Если в ранний период творчества многие рассказы Чехова начинались юмористически насыщенной прямой речью героев, переходящей в комические диалоги, то теперь ряд глав чеховских повестей начинается непосредственно монологами-рассуждениями героев о добре и зле, о труде, об обязанностях человека. Эти монологи обычно представляют собой начало (или продолжение уже якобы начавшегося ранее) спора героев. Так, гл. XIV повести «Дуэль» начинается монологом фон Корена о неудовлетворительном состоянии гуманитарных наук, открывающим важный спор о том, как надо понимать любовь к ближнему, что такое право сильного и насколько оно нравственно.

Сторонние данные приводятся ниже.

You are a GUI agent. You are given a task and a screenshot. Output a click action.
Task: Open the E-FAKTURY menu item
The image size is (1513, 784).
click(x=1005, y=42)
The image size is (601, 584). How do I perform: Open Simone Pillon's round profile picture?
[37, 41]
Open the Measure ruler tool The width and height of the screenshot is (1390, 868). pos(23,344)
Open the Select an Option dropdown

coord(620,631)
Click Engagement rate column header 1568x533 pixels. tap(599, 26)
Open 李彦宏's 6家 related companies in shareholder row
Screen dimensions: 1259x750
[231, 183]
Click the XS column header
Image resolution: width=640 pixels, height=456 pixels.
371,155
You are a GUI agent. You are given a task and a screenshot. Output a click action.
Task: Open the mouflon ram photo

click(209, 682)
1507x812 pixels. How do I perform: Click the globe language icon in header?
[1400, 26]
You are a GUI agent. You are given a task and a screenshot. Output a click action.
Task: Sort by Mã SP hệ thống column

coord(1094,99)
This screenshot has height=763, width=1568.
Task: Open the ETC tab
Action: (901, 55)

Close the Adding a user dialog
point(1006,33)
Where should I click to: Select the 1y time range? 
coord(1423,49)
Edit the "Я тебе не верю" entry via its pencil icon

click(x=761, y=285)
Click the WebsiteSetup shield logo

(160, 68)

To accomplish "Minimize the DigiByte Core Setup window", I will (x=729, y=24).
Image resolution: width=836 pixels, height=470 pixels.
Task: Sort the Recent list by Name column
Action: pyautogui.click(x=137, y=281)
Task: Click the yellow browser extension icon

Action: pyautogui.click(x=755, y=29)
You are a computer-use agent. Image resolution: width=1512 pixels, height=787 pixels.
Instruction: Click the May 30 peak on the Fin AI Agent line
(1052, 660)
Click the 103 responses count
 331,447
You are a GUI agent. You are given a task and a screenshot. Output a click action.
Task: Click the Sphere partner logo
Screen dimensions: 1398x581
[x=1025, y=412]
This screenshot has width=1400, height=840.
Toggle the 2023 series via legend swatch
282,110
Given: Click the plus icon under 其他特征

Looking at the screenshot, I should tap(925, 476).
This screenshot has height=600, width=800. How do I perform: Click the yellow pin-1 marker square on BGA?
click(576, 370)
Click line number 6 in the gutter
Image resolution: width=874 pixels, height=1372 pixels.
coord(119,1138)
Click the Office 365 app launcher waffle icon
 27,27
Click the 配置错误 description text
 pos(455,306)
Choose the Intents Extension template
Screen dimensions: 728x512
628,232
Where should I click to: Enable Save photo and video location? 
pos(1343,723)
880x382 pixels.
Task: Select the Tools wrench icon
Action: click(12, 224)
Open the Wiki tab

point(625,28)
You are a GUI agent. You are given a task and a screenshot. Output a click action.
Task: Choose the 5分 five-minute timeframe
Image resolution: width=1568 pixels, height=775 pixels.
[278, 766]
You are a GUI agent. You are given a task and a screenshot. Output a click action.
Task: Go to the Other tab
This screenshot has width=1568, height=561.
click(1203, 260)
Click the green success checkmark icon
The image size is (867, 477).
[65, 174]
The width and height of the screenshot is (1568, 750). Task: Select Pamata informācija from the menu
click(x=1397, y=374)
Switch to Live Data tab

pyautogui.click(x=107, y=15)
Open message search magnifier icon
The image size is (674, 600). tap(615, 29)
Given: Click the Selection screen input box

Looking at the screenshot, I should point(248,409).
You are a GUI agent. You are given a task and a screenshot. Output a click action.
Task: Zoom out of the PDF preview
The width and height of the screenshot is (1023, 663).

Основное повествование в повести «Огни» (рассказ о Кисочке) — спор героев о пессимизме, помещенный в самом начале произведения.
Насыщены спорами рассказы 1882 г. «Жена» и «Палата № 6», страстные споры героев звучат со страниц повести «Три года», целая глава рассказа «Дом с мезонином» (третья) от первой до последней строчки содержит принципиальный спор двух главных героев — Лиды и художника. Следует отметить, что мысли художника об обязанности каждого человека трудиться, о равноправии сильных и слабых, о необходимости свободы снова возникают, при этом даже в близких формулировках, и в повести «Моя жизнь».
Страстные и неутомимые размышления героев позднего Чехова о судьбах народа и России, о Свободе, равенстве, об отношениях между людьми и положении женщины (и о многом другом, что трудно даже перечислить) естественно порождали столкновения противоположных мнений, находившие выражение в спорах героев, занимающих большое место и имеющих важнейшее значение в композиции произведений писателя. Естественно, что эти размышления и споры отражали позитивные искания самого писателя, его жажду практически полезной деятельности, столь характерную для Чехова в «предгрозовой» период.
Примечания
1. Сам Чехов называл рассказ «маленькой любовной историей» [35, П., т. 5, с. 72].